摘要: 抓取是机器人在服务与工业领域中进行人机协调的重要能力,得到一个准确的抓取检测结果是机械臂能否完成抓取任务的关键。为了提高抓取检测的准确率以及实时性,提出了一种由CenterNet改进的基于关键点估计的抓取检测算法。在网络的特征提取层使用了特征融合方法融合不同的特征图,减少特征的丢失;增加了角度预测分支用来预测抓取角度;使用了改进的Focal Loss,减少由于正负样本不均衡导致的模型准确度降低。与基于锚框的抓取检测算法穷举目标潜在位置再进行回归的方式不同,基于关键点估计的抓取检测算法直接预测抓取关键点,并从关键点预测抓取框的尺寸、偏移量以及抓取角度。实验结果表明,与基于锚框的抓取检测相比,该方法更加高效、准确、简洁。在康奈尔数据集上,此模型达到了97.6%的准确率以及42 frame/s的检测速度。

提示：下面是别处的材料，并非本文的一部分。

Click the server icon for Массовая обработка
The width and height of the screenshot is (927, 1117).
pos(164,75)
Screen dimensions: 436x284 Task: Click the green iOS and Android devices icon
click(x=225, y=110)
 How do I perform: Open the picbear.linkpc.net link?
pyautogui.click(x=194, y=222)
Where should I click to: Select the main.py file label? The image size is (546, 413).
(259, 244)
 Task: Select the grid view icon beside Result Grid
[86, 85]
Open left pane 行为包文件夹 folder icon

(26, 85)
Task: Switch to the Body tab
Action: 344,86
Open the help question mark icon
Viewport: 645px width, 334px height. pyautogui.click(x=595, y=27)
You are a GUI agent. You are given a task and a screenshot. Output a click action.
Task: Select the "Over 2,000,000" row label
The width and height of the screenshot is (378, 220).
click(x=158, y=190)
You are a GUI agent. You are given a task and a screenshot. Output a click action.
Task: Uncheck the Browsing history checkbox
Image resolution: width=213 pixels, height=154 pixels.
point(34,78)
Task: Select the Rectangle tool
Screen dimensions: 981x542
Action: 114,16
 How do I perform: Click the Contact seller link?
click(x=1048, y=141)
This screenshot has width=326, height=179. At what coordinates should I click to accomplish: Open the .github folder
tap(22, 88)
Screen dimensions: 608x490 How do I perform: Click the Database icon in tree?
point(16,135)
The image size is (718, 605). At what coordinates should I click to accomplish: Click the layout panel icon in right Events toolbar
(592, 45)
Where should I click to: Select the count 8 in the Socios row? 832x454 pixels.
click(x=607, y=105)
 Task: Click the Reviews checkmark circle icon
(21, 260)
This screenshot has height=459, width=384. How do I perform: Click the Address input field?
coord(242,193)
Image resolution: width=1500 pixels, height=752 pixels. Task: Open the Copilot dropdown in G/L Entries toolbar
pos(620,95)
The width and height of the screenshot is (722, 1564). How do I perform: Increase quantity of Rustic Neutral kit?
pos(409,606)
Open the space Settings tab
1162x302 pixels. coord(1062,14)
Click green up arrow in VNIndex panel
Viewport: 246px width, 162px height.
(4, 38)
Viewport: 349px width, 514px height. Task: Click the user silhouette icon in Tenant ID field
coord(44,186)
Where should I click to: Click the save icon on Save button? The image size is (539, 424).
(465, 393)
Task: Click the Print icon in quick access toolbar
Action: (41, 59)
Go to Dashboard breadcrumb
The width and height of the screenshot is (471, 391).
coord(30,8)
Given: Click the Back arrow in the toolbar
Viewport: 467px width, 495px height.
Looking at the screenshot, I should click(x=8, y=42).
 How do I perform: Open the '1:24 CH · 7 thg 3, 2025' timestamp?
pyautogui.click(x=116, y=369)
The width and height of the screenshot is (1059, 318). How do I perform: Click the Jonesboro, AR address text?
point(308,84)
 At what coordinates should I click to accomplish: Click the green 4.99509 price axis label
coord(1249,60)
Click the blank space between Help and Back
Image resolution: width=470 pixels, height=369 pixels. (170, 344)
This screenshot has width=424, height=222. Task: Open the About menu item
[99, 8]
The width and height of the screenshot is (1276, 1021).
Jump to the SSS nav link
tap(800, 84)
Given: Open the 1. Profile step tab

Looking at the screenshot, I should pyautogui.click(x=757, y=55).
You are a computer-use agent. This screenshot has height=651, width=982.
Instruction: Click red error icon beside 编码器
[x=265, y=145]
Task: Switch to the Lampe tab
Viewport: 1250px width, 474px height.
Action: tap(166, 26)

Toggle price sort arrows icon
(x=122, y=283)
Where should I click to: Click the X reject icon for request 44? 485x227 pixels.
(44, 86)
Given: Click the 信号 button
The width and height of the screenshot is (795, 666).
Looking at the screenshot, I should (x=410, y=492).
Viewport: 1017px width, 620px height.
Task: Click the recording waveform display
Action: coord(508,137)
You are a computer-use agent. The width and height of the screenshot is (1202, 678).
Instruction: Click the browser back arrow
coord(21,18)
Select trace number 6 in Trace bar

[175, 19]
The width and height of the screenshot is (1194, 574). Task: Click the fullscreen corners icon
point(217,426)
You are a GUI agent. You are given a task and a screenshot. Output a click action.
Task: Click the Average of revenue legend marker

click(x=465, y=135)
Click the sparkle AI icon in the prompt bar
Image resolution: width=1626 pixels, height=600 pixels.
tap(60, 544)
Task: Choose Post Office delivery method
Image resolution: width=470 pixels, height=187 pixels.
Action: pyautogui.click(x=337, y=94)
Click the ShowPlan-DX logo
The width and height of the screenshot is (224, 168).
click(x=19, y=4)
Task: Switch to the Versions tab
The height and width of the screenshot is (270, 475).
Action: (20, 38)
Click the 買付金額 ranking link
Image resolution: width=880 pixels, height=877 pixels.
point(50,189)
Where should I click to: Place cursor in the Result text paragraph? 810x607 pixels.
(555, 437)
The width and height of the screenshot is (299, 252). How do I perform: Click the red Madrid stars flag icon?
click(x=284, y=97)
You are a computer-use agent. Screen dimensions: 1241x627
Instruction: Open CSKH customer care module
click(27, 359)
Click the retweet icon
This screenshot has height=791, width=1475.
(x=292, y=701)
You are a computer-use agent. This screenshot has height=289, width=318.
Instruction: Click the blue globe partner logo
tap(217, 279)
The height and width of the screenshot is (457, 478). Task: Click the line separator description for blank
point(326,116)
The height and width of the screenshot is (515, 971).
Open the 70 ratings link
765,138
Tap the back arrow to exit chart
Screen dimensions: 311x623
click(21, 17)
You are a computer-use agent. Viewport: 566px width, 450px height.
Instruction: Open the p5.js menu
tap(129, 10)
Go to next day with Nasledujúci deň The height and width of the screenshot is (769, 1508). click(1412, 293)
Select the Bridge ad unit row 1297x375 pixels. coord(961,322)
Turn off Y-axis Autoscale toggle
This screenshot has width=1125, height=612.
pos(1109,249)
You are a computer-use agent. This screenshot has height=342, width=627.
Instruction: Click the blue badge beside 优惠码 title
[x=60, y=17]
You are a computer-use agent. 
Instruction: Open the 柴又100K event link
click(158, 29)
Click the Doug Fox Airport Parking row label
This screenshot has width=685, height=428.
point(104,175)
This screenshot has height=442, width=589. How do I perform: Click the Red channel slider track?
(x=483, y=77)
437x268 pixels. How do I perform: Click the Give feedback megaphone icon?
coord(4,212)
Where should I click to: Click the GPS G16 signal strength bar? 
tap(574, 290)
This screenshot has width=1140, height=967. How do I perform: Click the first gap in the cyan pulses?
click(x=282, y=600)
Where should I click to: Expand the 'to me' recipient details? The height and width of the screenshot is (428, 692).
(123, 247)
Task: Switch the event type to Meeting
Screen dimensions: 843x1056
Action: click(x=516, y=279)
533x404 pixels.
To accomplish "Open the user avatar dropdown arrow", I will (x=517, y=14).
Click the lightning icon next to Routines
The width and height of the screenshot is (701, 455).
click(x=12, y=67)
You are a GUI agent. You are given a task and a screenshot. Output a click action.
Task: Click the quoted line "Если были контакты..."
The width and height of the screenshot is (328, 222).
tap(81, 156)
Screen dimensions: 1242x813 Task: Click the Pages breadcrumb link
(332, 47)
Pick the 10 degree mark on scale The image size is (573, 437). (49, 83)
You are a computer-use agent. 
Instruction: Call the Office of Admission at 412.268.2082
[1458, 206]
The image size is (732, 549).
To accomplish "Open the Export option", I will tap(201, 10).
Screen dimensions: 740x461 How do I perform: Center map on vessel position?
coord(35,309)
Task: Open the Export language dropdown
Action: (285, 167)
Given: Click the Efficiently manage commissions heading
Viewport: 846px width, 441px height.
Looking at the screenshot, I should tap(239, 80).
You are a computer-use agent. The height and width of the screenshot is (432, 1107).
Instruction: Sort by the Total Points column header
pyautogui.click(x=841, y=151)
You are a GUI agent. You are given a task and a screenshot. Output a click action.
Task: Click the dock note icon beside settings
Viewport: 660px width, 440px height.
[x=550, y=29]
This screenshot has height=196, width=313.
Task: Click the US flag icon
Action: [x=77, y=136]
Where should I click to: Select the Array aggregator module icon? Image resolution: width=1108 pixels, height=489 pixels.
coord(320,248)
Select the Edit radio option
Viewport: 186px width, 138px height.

关键词: 关键点估计, 抓取检测, 目标检测, 深度学习, 康奈尔抓取数据集

Abstract: Grasping is an important capability of human-machine coordination for robots in both service and industrial scenes. Obtaining an accurate grasp detection result is the key for the manipulator to complete the grasp task. In order to improve the accuracy and real-time performance of grasp detection, a grasp detection algorithm based on key point estimation which is improved from CenterNet is proposed. Firstly, in the feature extraction layer of the network, the feature fusion method is used to fuse different feature graphs for reducing feature loss. Secondly, the angle prediction branch is added to predict the grasp angle. Finally, improved Focal Loss is used to reduce the reduction of accuracy caused by the imbalance of positive and negative samples. Different from the anchor-based grasp detection algorithm, which enumerates the potential location of the object and then the object is measured by regression method. The key point estimation method directly predicts the grasp key points, then based on the key points, predicts the size, offset and angle of the target. The experimental results show that compared with the anchor-based grasp detection, the proposed method is more efficient, accurate and simple. The model achieves 97.6% accuracy and 42 frame/s detection speed on the Cornell grasp dataset.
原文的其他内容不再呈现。